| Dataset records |
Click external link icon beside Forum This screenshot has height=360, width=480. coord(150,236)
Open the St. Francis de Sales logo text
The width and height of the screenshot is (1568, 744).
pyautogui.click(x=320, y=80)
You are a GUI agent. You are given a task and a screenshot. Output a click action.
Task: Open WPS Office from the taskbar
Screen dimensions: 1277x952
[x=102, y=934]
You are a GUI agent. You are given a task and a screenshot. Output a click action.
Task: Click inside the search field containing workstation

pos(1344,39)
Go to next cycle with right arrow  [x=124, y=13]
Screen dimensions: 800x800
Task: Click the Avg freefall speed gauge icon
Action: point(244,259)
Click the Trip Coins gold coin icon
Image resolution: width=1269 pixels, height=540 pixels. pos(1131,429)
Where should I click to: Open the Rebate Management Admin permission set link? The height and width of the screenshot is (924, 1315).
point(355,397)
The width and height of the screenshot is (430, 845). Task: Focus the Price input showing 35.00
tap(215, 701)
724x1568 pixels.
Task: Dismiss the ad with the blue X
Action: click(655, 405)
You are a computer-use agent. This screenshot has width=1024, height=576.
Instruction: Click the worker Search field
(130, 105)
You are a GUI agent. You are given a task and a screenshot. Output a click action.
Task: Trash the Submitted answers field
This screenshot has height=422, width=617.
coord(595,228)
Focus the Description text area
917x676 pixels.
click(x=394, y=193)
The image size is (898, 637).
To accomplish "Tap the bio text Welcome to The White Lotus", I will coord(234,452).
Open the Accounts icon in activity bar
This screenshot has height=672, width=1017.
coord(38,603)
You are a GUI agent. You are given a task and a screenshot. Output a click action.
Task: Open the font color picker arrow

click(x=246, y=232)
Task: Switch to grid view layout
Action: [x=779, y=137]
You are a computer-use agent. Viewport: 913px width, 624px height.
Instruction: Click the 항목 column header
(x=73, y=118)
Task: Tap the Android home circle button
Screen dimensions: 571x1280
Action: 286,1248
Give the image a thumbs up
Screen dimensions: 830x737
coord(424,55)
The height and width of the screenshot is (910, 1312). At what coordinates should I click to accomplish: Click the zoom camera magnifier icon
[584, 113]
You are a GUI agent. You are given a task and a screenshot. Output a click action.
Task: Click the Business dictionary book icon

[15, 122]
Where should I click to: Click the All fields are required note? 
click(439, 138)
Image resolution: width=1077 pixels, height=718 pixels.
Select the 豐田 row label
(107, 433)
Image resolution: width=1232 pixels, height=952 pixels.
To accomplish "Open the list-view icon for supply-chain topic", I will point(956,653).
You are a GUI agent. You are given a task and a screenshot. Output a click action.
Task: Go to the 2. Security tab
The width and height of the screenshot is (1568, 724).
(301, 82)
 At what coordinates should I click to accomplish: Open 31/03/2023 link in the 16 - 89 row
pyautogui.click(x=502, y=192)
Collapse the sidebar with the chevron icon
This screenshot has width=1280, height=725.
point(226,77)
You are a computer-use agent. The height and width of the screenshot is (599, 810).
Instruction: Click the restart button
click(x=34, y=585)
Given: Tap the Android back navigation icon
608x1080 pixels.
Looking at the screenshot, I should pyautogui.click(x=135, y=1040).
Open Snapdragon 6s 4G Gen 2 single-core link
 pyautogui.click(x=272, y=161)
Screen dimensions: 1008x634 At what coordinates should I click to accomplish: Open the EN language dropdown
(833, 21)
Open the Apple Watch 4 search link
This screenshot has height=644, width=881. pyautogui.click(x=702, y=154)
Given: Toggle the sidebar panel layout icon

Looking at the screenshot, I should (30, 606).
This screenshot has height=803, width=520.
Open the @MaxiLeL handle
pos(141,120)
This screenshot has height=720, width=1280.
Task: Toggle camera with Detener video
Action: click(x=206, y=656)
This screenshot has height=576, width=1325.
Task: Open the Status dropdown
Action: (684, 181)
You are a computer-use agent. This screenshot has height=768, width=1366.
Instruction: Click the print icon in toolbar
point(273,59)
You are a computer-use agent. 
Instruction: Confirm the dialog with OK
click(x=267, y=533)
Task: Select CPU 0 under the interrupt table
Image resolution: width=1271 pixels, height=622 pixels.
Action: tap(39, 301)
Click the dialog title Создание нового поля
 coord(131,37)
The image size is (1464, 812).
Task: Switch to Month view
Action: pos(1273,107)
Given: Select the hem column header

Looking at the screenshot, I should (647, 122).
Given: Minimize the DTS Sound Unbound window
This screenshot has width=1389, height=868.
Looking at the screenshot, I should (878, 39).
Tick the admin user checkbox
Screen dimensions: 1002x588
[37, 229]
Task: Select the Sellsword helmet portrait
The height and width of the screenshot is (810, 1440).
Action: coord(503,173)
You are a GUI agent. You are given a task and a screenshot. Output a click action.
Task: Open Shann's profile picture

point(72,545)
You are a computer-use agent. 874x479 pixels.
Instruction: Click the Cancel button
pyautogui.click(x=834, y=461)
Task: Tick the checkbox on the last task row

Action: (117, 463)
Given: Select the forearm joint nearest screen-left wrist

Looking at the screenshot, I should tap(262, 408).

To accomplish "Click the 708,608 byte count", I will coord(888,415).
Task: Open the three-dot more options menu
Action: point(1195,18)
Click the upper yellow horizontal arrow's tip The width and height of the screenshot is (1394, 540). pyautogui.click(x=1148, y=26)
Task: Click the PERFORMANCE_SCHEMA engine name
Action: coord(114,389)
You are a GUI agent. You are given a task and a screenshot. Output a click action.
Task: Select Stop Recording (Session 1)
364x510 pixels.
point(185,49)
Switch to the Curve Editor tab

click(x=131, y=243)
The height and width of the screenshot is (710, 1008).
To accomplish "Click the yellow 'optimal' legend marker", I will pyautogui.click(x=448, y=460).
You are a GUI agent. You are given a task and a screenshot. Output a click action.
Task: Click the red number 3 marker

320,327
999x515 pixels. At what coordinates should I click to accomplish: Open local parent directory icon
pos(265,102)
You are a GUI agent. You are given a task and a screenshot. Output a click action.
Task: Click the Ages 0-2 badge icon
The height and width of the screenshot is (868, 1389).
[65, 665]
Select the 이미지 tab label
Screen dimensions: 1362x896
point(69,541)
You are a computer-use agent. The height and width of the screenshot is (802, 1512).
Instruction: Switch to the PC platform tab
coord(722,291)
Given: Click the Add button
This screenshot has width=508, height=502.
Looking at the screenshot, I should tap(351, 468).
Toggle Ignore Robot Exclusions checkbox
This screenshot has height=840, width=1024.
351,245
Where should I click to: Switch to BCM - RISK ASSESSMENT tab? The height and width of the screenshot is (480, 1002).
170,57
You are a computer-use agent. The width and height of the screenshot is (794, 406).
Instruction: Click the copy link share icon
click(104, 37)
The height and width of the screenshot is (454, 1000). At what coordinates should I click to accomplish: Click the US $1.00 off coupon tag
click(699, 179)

| Required action |
All the records above need to be transcribed exactly and in full.

| Written reply |
Click external link icon beside Forum This screenshot has height=360, width=480. coord(150,236)
Open the St. Francis de Sales logo text
The width and height of the screenshot is (1568, 744).
pyautogui.click(x=320, y=80)
You are a GUI agent. You are given a task and a screenshot. Output a click action.
Task: Open WPS Office from the taskbar
Screen dimensions: 1277x952
[x=102, y=934]
You are a GUI agent. You are given a task and a screenshot. Output a click action.
Task: Click inside the search field containing workstation

pos(1344,39)
Go to next cycle with right arrow  [x=124, y=13]
Screen dimensions: 800x800
Task: Click the Avg freefall speed gauge icon
Action: point(244,259)
Click the Trip Coins gold coin icon
Image resolution: width=1269 pixels, height=540 pixels. pos(1131,429)
Where should I click to: Open the Rebate Management Admin permission set link? The height and width of the screenshot is (924, 1315).
point(355,397)
The width and height of the screenshot is (430, 845). Task: Focus the Price input showing 35.00
tap(215, 701)
724x1568 pixels.
Task: Dismiss the ad with the blue X
Action: click(655, 405)
You are a computer-use agent. This screenshot has width=1024, height=576.
Instruction: Click the worker Search field
(130, 105)
You are a GUI agent. You are given a task and a screenshot. Output a click action.
Task: Trash the Submitted answers field
This screenshot has height=422, width=617.
coord(595,228)
Focus the Description text area
917x676 pixels.
click(x=394, y=193)
The image size is (898, 637).
To accomplish "Tap the bio text Welcome to The White Lotus", I will coord(234,452).
Open the Accounts icon in activity bar
This screenshot has height=672, width=1017.
coord(38,603)
You are a GUI agent. You are given a task and a screenshot. Output a click action.
Task: Open the font color picker arrow

click(x=246, y=232)
Task: Switch to grid view layout
Action: [x=779, y=137]
You are a computer-use agent. Viewport: 913px width, 624px height.
Instruction: Click the 항목 column header
(x=73, y=118)
Task: Tap the Android home circle button
Screen dimensions: 571x1280
Action: 286,1248
Give the image a thumbs up
Screen dimensions: 830x737
coord(424,55)
The height and width of the screenshot is (910, 1312). At what coordinates should I click to accomplish: Click the zoom camera magnifier icon
[584, 113]
You are a GUI agent. You are given a task and a screenshot. Output a click action.
Task: Click the Business dictionary book icon

[15, 122]
Where should I click to: Click the All fields are required note? 
click(439, 138)
Image resolution: width=1077 pixels, height=718 pixels.
Select the 豐田 row label
(107, 433)
Image resolution: width=1232 pixels, height=952 pixels.
To accomplish "Open the list-view icon for supply-chain topic", I will point(956,653).
You are a GUI agent. You are given a task and a screenshot. Output a click action.
Task: Go to the 2. Security tab
The width and height of the screenshot is (1568, 724).
(301, 82)
 At what coordinates should I click to accomplish: Open 31/03/2023 link in the 16 - 89 row
pyautogui.click(x=502, y=192)
Collapse the sidebar with the chevron icon
This screenshot has width=1280, height=725.
point(226,77)
You are a computer-use agent. The height and width of the screenshot is (599, 810).
Instruction: Click the restart button
click(x=34, y=585)
Given: Tap the Android back navigation icon
608x1080 pixels.
Looking at the screenshot, I should pyautogui.click(x=135, y=1040).
Open Snapdragon 6s 4G Gen 2 single-core link
 pyautogui.click(x=272, y=161)
Screen dimensions: 1008x634 At what coordinates should I click to accomplish: Open the EN language dropdown
(833, 21)
Open the Apple Watch 4 search link
This screenshot has height=644, width=881. pyautogui.click(x=702, y=154)
Given: Toggle the sidebar panel layout icon

Looking at the screenshot, I should (30, 606).
This screenshot has height=803, width=520.
Open the @MaxiLeL handle
pos(141,120)
This screenshot has height=720, width=1280.
Task: Toggle camera with Detener video
Action: click(x=206, y=656)
This screenshot has height=576, width=1325.
Task: Open the Status dropdown
Action: (684, 181)
You are a computer-use agent. This screenshot has height=768, width=1366.
Instruction: Click the print icon in toolbar
point(273,59)
You are a computer-use agent. 
Instruction: Confirm the dialog with OK
click(x=267, y=533)
Task: Select CPU 0 under the interrupt table
Image resolution: width=1271 pixels, height=622 pixels.
Action: tap(39, 301)
Click the dialog title Создание нового поля
 coord(131,37)
The image size is (1464, 812).
Task: Switch to Month view
Action: pos(1273,107)
Given: Select the hem column header

Looking at the screenshot, I should (647, 122).
Given: Minimize the DTS Sound Unbound window
This screenshot has width=1389, height=868.
Looking at the screenshot, I should (878, 39).
Tick the admin user checkbox
Screen dimensions: 1002x588
[37, 229]
Task: Select the Sellsword helmet portrait
The height and width of the screenshot is (810, 1440).
Action: coord(503,173)
You are a GUI agent. You are given a task and a screenshot. Output a click action.
Task: Open Shann's profile picture

point(72,545)
You are a computer-use agent. 874x479 pixels.
Instruction: Click the Cancel button
pyautogui.click(x=834, y=461)
Task: Tick the checkbox on the last task row

Action: (117, 463)
Given: Select the forearm joint nearest screen-left wrist

Looking at the screenshot, I should tap(262, 408).

To accomplish "Click the 708,608 byte count", I will coord(888,415).
Task: Open the three-dot more options menu
Action: point(1195,18)
Click the upper yellow horizontal arrow's tip The width and height of the screenshot is (1394, 540). pyautogui.click(x=1148, y=26)
Task: Click the PERFORMANCE_SCHEMA engine name
Action: coord(114,389)
You are a GUI agent. You are given a task and a screenshot. Output a click action.
Task: Select Stop Recording (Session 1)
364x510 pixels.
point(185,49)
Switch to the Curve Editor tab

click(x=131, y=243)
The height and width of the screenshot is (710, 1008).
To accomplish "Click the yellow 'optimal' legend marker", I will pyautogui.click(x=448, y=460).
You are a GUI agent. You are given a task and a screenshot. Output a click action.
Task: Click the red number 3 marker

320,327
999x515 pixels. At what coordinates should I click to accomplish: Open local parent directory icon
pos(265,102)
You are a GUI agent. You are given a task and a screenshot. Output a click action.
Task: Click the Ages 0-2 badge icon
The height and width of the screenshot is (868, 1389).
[65, 665]
Select the 이미지 tab label
Screen dimensions: 1362x896
point(69,541)
You are a computer-use agent. The height and width of the screenshot is (802, 1512).
Instruction: Switch to the PC platform tab
coord(722,291)
Given: Click the Add button
This screenshot has width=508, height=502.
Looking at the screenshot, I should tap(351, 468).
Toggle Ignore Robot Exclusions checkbox
This screenshot has height=840, width=1024.
351,245
Where should I click to: Switch to BCM - RISK ASSESSMENT tab? The height and width of the screenshot is (480, 1002).
170,57
You are a computer-use agent. The width and height of the screenshot is (794, 406).
Instruction: Click the copy link share icon
click(104, 37)
The height and width of the screenshot is (454, 1000). At what coordinates should I click to accomplish: Click the US $1.00 off coupon tag
click(699, 179)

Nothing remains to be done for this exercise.